Anche Giacomo Campiotti, regista e sceneggiatore, ha espresso quanto sia stato difficile questo progetto e quanto allo stesso tempo risulti profondamente attuale pur essendo ambientato negli anni '40: "Abbiamo raccontato una storia per tutti. L'idea era quella di parlare a chiunque, non solo al mondo cattolico e cristiano. È stata un'impresa esaltante, questa sceneggiatura è stata la più difficile della mia carriera, abbiamo dato il nostro meglio insieme alla troupe e ci siamo riusciti." Campiotti ha poi aggiunto, per completare il discorso: "Volevo ricordare che il motto di Chiara era 'Che tutti siano uno' e il Covid ci fa capire che siamo tutti Uno. Stiamo vivendo questo sentimento di vicinanza che va oltre le religioni: l'essere consapevoli del dono della vita, il poter scegliere, è un diritto di tutti e non solo delle persone credenti. Chiara all'inizio non voleva creare niente, ma quando una persona fa qualcosa in cui crede scaturisce un magnetismo intorno a sé in grado di cambiare il mondo. Troppo spesso decidiamo di non trattare argomenti necessari e difficili, con questo film invece la Rai sta facendo veramente servizio pubblico."
Un'esperienza lavorativa e umana
Cristiana Capotondi ha invece raccontato la sua esperienza sul set: "Ciò che speriamo e ci auguriamo è che questo film, questa storia, possa fare la differenza. Chiara era una donna con una visione quasi politica di unione, di fratellanza universale. Io mi porto a casa un'esperienza molto bella, di grande spiritualità e voglio farmi portavoce della condizione emotiva in cui abbiamo girato: con le mie colleghe abbiamo costruito un piccolo focolare che speriamo possa arrivare al cuore degli spettatori." L'attrice ha anche parlato della sua preparazione a questo difficile ruolo: "Ho guardato documentari, podcast, ho letto le sue biografie, poi ho temuto fosse deviante. Noi raccontiamo il 1943, quando Chiara intraprende questo percorso che non sa dove la porterà, per cui sono partita dall'idea di essere una giovane donna alle prese con un dolore enorme: vedere la sua città bombardata dagli alleati.
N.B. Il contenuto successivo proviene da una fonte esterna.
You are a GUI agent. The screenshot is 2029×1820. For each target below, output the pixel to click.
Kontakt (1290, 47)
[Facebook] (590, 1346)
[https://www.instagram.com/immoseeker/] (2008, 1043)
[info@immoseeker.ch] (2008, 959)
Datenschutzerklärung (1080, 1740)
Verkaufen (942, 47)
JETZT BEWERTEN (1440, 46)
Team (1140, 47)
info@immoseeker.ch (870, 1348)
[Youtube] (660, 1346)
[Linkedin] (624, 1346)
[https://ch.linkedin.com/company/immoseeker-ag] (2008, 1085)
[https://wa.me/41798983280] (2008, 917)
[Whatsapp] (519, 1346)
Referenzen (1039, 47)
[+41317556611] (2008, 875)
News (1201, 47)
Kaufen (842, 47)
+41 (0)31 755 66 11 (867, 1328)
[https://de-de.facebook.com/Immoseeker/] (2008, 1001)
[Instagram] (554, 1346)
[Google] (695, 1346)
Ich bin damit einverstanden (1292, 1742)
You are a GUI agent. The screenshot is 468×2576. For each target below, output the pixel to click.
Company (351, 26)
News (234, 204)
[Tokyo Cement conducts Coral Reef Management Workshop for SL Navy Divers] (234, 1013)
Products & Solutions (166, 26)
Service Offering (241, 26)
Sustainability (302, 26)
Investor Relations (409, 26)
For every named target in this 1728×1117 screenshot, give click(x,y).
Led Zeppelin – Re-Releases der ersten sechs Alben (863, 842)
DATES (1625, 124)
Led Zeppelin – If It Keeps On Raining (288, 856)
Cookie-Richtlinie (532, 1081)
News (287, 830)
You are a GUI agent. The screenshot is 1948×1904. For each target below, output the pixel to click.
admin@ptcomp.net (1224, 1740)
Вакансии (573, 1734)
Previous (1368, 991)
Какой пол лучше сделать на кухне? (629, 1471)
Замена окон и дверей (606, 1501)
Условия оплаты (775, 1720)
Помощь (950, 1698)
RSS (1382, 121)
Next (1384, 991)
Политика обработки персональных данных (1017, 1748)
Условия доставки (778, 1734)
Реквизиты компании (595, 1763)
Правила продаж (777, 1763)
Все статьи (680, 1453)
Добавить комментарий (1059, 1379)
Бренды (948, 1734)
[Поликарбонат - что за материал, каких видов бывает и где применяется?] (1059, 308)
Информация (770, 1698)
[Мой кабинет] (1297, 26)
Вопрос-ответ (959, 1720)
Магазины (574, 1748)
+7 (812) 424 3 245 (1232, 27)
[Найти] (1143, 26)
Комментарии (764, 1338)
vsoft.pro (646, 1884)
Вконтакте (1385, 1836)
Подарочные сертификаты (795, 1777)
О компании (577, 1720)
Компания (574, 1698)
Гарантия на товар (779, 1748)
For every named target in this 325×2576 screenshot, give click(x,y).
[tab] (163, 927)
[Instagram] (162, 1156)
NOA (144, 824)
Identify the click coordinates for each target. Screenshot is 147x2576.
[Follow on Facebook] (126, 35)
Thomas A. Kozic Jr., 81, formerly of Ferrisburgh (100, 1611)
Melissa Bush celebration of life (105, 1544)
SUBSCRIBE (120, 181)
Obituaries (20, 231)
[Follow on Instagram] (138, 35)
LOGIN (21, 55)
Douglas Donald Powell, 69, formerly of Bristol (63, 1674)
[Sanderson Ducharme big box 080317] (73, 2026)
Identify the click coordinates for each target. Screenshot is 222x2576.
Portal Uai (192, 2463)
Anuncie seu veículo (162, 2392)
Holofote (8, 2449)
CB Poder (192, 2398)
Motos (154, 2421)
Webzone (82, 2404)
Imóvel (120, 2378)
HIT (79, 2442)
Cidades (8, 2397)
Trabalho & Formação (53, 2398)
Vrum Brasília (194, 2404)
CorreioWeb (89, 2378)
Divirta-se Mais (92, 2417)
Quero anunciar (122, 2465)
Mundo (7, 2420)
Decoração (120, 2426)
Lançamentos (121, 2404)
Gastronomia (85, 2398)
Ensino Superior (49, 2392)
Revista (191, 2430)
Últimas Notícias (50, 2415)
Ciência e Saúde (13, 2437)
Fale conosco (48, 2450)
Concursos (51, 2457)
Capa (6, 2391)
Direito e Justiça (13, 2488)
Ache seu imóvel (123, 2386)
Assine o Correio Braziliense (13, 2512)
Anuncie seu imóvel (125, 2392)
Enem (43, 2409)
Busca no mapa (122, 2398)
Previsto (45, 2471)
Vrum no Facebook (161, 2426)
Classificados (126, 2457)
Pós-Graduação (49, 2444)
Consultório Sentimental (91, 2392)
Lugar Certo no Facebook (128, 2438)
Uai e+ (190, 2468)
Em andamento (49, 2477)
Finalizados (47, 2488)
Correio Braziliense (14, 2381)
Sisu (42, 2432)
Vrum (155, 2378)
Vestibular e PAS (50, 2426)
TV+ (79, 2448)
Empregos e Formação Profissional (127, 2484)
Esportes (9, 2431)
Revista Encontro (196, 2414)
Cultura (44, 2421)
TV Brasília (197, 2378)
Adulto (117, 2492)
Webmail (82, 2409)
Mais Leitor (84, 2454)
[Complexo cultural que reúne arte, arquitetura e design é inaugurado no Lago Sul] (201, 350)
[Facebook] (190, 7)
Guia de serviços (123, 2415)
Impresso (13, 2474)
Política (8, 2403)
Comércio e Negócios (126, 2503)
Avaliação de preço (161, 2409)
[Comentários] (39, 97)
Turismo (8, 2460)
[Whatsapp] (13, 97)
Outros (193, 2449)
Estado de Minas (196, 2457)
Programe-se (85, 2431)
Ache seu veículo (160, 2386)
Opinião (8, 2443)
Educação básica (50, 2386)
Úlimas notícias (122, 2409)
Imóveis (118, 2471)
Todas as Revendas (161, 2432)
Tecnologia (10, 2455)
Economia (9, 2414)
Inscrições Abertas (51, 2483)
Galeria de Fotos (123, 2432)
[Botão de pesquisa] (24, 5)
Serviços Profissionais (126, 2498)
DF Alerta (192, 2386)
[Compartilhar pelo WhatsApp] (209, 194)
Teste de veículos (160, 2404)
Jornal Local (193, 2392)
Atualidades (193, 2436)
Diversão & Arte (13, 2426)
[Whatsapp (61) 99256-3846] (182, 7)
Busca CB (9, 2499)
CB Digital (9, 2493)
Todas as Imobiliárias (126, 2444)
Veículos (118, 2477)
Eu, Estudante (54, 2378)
Guardando il film mi sono commossa, perché la guerra è raccontata molto bene, ti restituisce un dolore vero. La semplicità, la dolcezza e la determinazione di questa donna le stimo molto e ho cercato di prenderle per me. In questo momento storico il suo messaggio è poi di una forza straordinaria, l'idea di far vivere le sue parole per un pubblico così ampio mi ha emozionato particolarmente."